スタメンは「カミカゼシステム」だったそうで、オシム監督も自分で決めておいてよく云うなぁ…と思いました。この命名を思いついたときの氏の表情を観てみたいものだと思いました。
「散華」と化したのがテクニシャン稲本でした。彼の試合中の動きからしてコンディションが整っていないことは多分練習していた頃からわかっておられたであろうと推測できます。おまけに全く慣れないポジションを任されたわけで、かなり気の毒な状況です。
ある意味、これで彼は、アジア杯に帯同することなく、大手を振ってフランクフルトのシーズン前合宿にフル参加することができるわけで、これが日本代表にとっても、彼自身にとっても最善な選択ということなのでしょう。
試合終了後のオシム監督(日本代表)コメント (J's GOAL)
フィジカルで準備が出来ていない選手がいたということです。単純な原因があったわけですから、これは直すのは簡単です
上のようにオシム監督からも稲本をかばった発言があることですし、ここは切り替えて、彼のポジションに人材の不足しているフランクフルトで定位置を確保できるよう頑張って欲しいものです。
また、同じく前半限りの出場となった中田浩二はちょっと微妙な立場にあり、DF のバックアップメンバーとして帯同することになるのかもしれません。
試合内容については既にあちらこちらで書かれている通り、前半コロンビア・後半日本ということなのだと思います。
前半はコロンビアの速いパス回しに中盤のプレスが少しずつ遅れ、ボールを奪取することはできませんでした。ただ、しつこく追いかけていたため、中澤・阿部の両 CB は的確なポジションを取ることができ、これでなんとかコロンビアの攻撃をしのぐことができました。まあ、失点していてもおかしくはなかったのですが…。
逆に後半はコロンビアの運動量がやや落ちた一方、羽生・今野の投入によって日本の運動量が上がり、この差によってスペースを突く攻撃ができました。このようなゲームバランスの移動は観ていてとてもわかりやすかったです。
と云っても、堅守で鳴るコロンビアのゴールを割ることはできませんでした。唯一のチャンスは流れるようなバイタルエリアでのパス交換から中村憲剛のシュートまで持っていけた場面でした。
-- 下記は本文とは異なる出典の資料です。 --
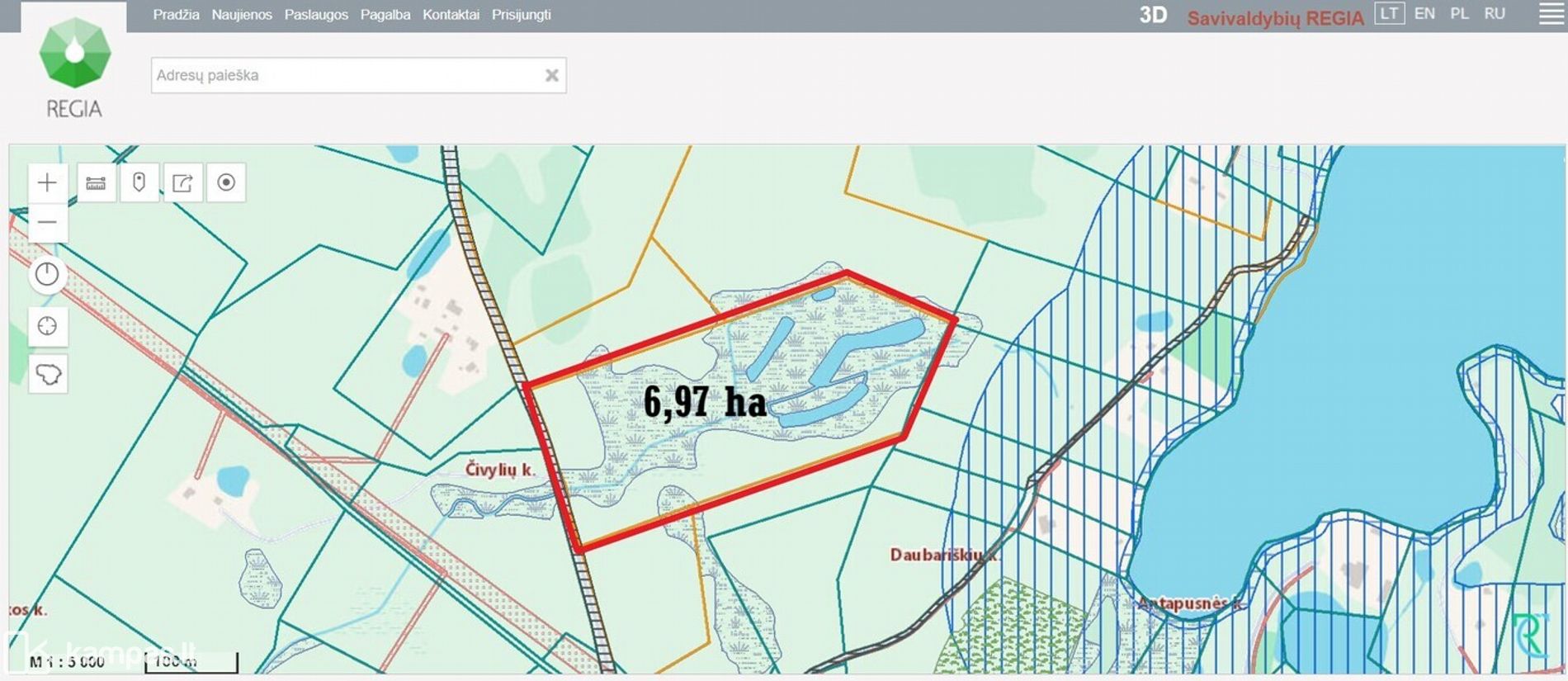Reset the map compass rotation
Screen dimensions: 1568x681
point(47,274)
でも、やっぱり彼は不調なのでしょう。以前はあの程度の距離のダッシュの後でも余裕を残してシュートに入っていたように記憶しています。
高原が集中して削られたのはその前に交錯して負傷退場したコロンビアの選手の怪我が思ったよりも大きかったからでしょう。高原が悪いわけではないのですが、ああなるとやっぱり狙われますね。高原に怪我が無くてよかったです。